In his post as environmental specialist at Huntington Bancshares, Columbus, Ohio, Mr. Hinger must guide the commercial mortgage department through uncertain laws and regulations that govern liabilities far into the future.
His appointment in late 1989 followed a spate of court decisions that threatened lenders with having to pay a larger share of the $500 billion it may cost to clean up the nation's fouled environment.
Experts warn that too large a tab could swamp efforts by banks to restore capital and revive lending activities.
Considering the Long Term
As one of a growing cadre of in-house specialists leading the industry along a slippery learning curve, Mr. Hinger takes a longer view of regulation than most bankers. He is convinced that environmental risk assessments will eventually play as large a role in commercial real estate lending as appraisals and cash flow projections.
First, however, Mr. Hinger and his counterparts must teach commercial real estate developers a bracing lesson - that it is in their own best interests to pay a few thousand dollars for an environmental report. Meanwhile, banks' loan officers must come to terms with stiff federal and state laws that seem to have been designed to make their lives miserable.

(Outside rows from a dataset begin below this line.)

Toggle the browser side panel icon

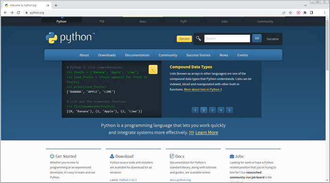click(312, 13)

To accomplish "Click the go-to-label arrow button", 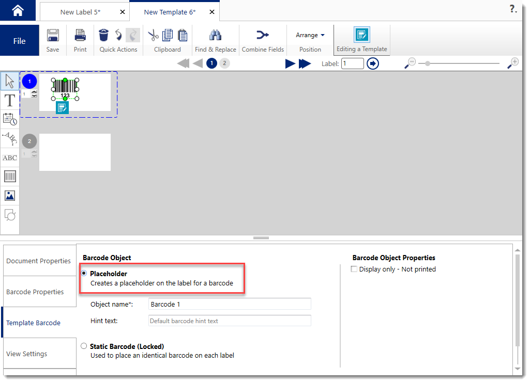I will click(x=373, y=63).
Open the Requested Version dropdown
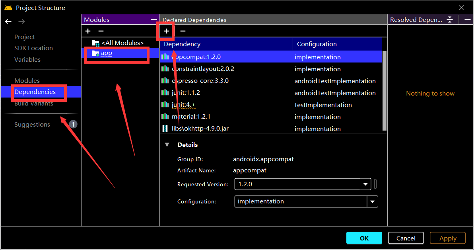The width and height of the screenshot is (474, 250). [365, 184]
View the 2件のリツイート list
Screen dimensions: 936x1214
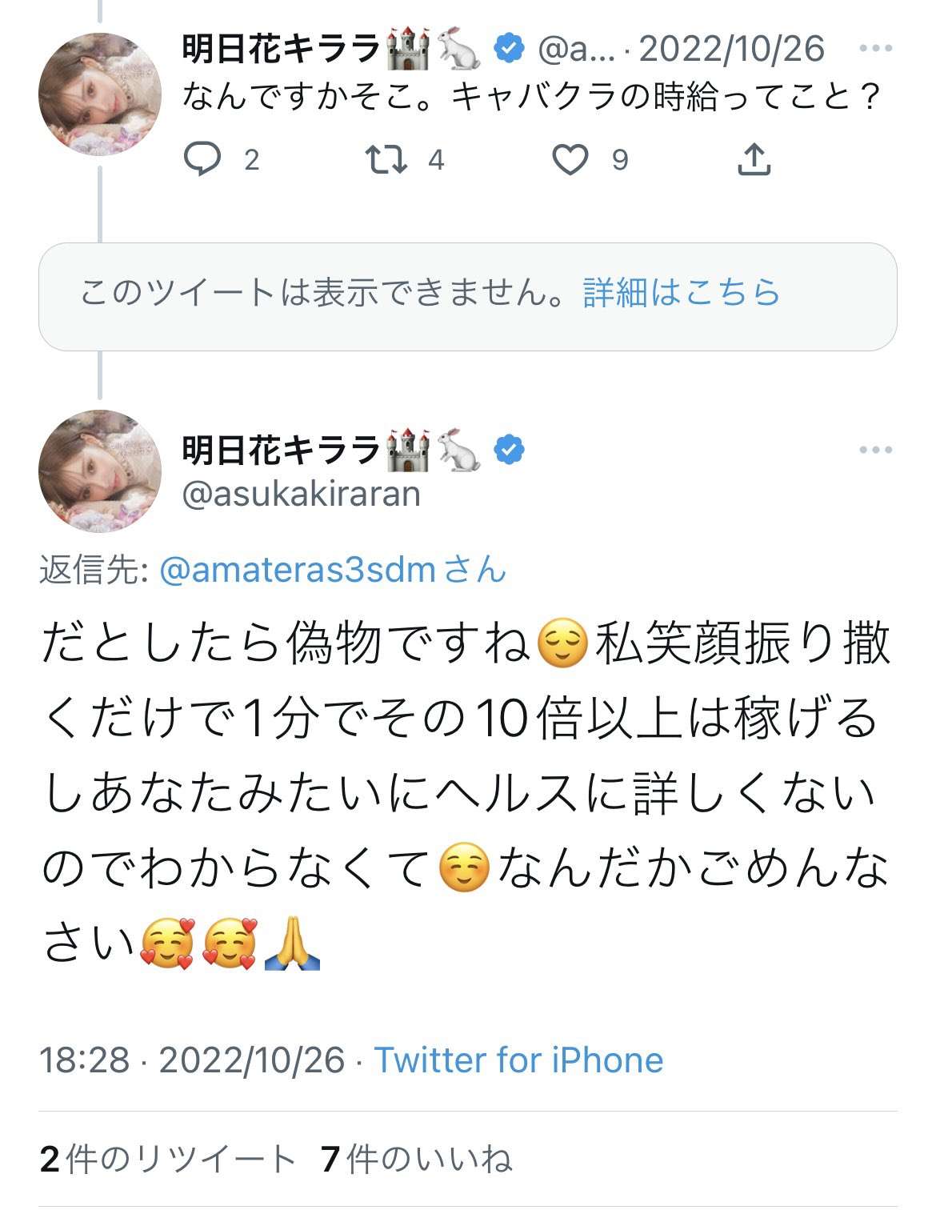coord(168,1159)
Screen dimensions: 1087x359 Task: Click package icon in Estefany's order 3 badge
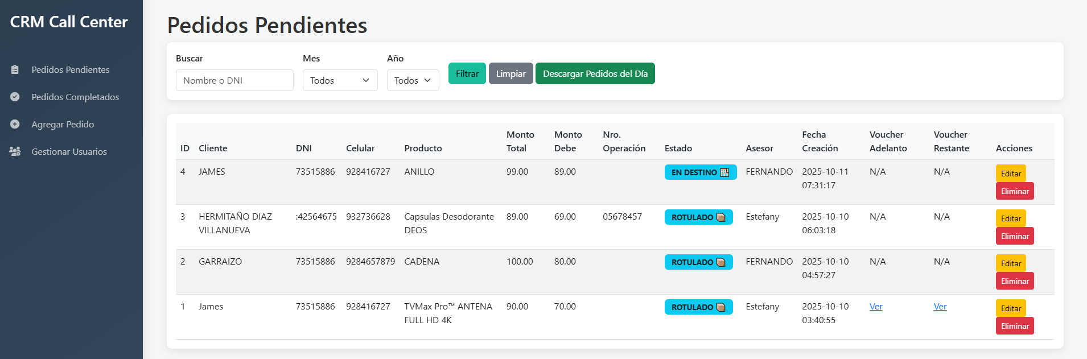pyautogui.click(x=720, y=217)
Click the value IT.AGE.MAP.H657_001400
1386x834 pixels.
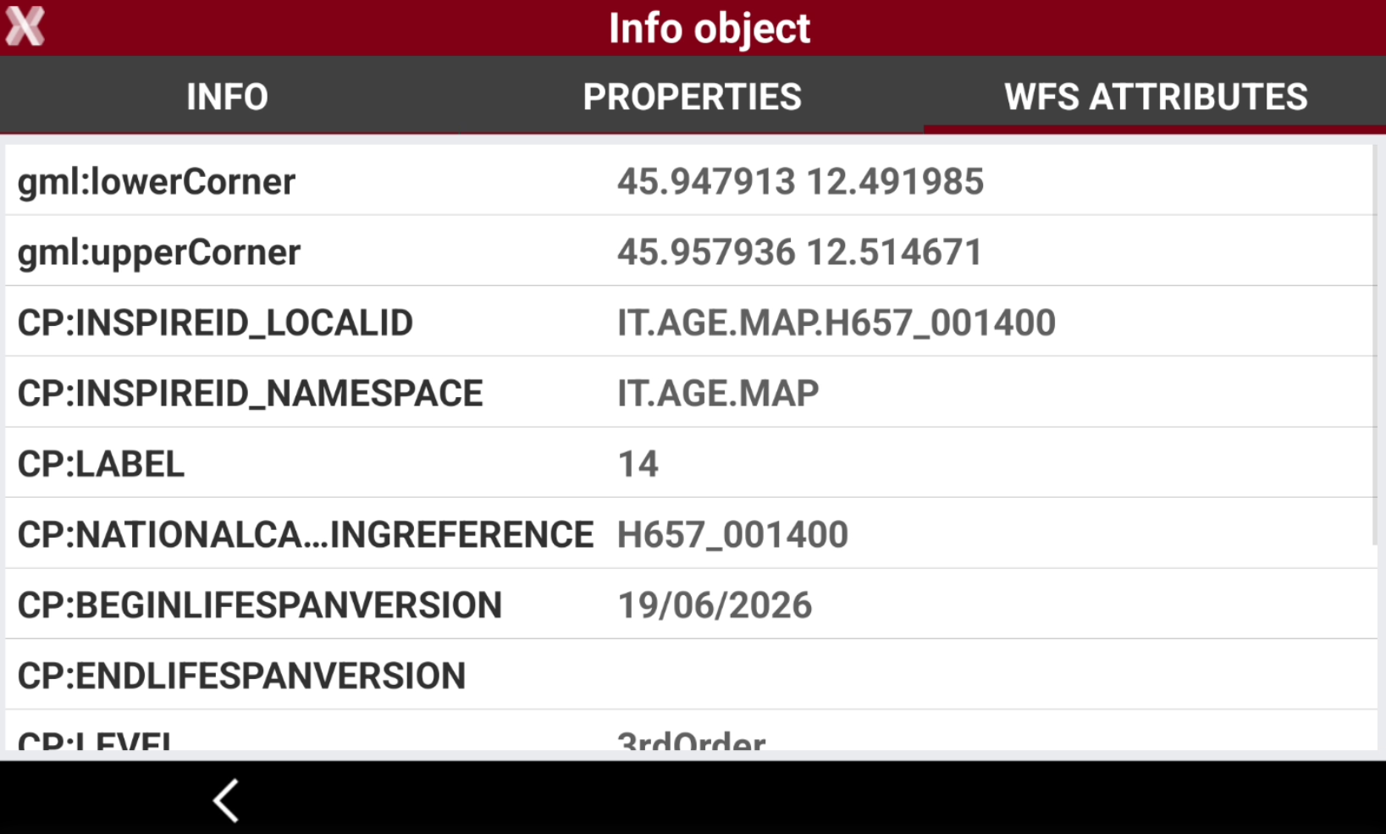click(836, 323)
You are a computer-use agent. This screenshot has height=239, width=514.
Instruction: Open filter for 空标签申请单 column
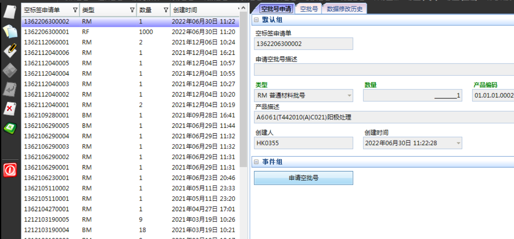pyautogui.click(x=75, y=10)
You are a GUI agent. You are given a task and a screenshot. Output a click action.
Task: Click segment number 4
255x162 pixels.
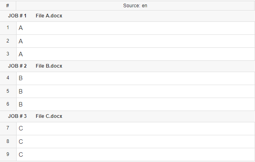(x=8, y=78)
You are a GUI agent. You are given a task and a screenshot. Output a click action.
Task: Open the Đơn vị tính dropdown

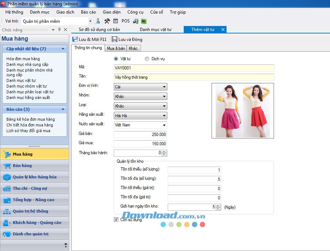click(x=164, y=87)
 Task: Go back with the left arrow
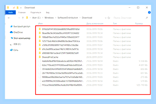[x=9, y=18]
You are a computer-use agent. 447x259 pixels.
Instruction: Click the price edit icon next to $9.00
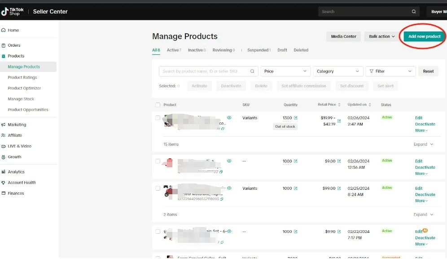coord(339,161)
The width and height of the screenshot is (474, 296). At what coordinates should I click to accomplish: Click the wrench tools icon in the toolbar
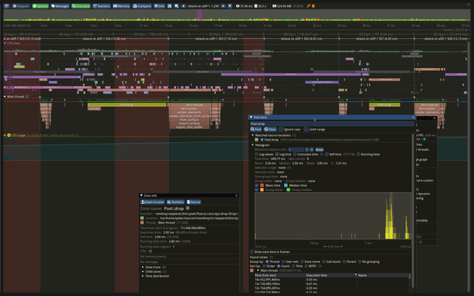pyautogui.click(x=170, y=5)
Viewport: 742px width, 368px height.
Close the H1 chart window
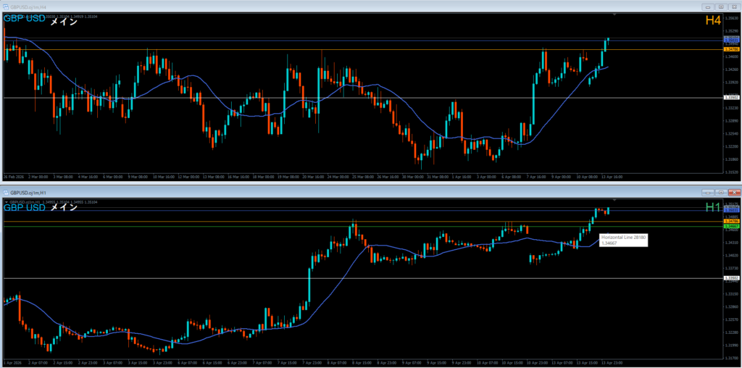click(x=733, y=193)
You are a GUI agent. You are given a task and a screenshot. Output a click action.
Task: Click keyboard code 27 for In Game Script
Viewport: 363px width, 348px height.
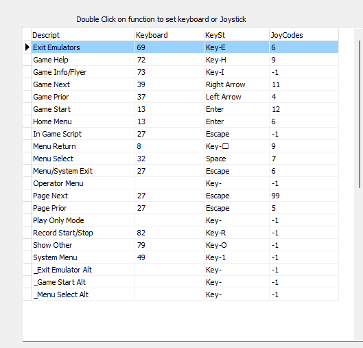coord(169,134)
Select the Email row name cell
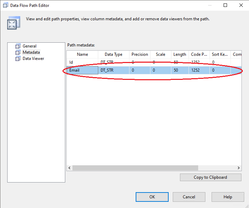This screenshot has width=249, height=208. tap(82, 70)
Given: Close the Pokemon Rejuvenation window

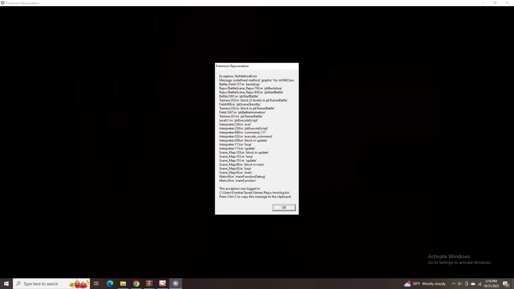Looking at the screenshot, I should pyautogui.click(x=507, y=3).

"The legislation is not necessarily fair," Mr. Hinger said. "The legislation was meant to force people to clean up their messes."
Moreover, experts concede that they too are in need of some instruction before any kind of uniformity in environmental practices can emerge.
Escape Path Unclear
Many banks already are enacting procedures for environmental review. So far, however, no broad legal standards outline how a bank can escape legal liability for cleanup costs.
While several groups wrestle with that issue, an Environmental Protection Agency interpretation of lender liability and several lender liability bills are mired in Washington.
Lawyers are debating what to do in the meantime. In the South, a circuit court decision in a notorious case involving Fleet/Norstar Financial Group's factoring unit broadened the liability of banks who participate in management of a borrowers environmental problems. So some lawyers in that district advise their clients to "close their eyes to environmental problems, because once you know something, you'll be liable," noted Keith J. Willner, a lawyer with Morrison & Foerster in Washington.
Mr. Willner rejects that thinking. He says the bank's objective is "not to try to fit in a loophole" and avoid liability. He said banks should "perform tests to find out if there is contamination" and avoid lending on contaminated properties.
Unfortunately, this will drive up the cost of small loans unless steps are taken to limit a bank's liability to the loan amount, Mr. Willner said.
"You could lend someone $500,000 and suddenly he's on top of Love Canal," said Stuart Watson, Mr. Hinger's counterpart at First Interstate Bancorp, expressing bankers' worst fears of huge, hidden exposure.
"The key," said Judah W. Bernstein, department head of the construction and environmental monitoring unit of Chemical Banking Corp.'s real estate division, "is that the bank has to set a policy."
Impact of Decision
Like many of his counterparts, Mr. Hinger came to the bank in the wake of court decisions that held banks liable for potentially huge cleanup costs merely for seizing a property at foreclosure, or for participating in management of property that turned out to be contaminated.
He now spends his time poring over maps and reports prepared by outside consultants that detail the past uses of a property as well as current conditions. He estimates he reviews 20 to 30 reports a month. …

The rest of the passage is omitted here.